Sebelum memulai perbincangan, Presiden menyambut langsung kedatangan Prabowo. Keduanya lantas berjabat tangan penuh kehangatan. Tak tampak sama sekali sisa-sisa kontestasi Pemilihan Presiden 2014 lalu. Prabowo hadir di Istana Merdeka untuk memenuhi undangan makan siang bersama Presiden.
Sambil menyeruput secangkir teh hangat, keduanya pun sempat mengabarkan maksud pertemuan mereka. Presiden menyebut pertemuan-pertemuan serupa ini merupakan tradisi yang hendak ditularkannya kepada masyarakat banyak.

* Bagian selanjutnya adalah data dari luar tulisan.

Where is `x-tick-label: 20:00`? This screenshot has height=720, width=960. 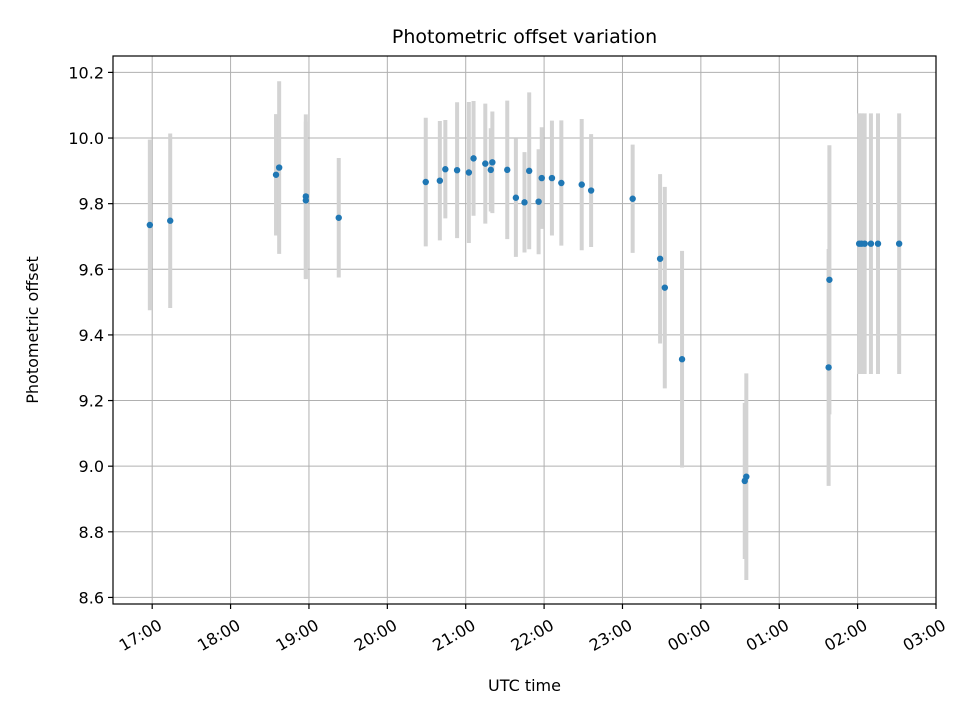
x-tick-label: 20:00 is located at coordinates (376, 635).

"Hari ini saya bertemu kembali dengan Bapak Prabowo di Istana. Ini kunjungan balasan beliau. Saya kira saling mengunjungi, saling bersilaturahim adalah tradisi yang sangat baik di antara kita. Dan saya berharap budaya seperti ini juga sampai ke tengah, sampai ke bawah," ujar presiden mengawali sesi tanya jawab dengan para jurnalis.
Dalam perbincangan, Jokowi dan Prabowo membahas berbagai masalah kebangsaan hingga perkembangan perekonomian global.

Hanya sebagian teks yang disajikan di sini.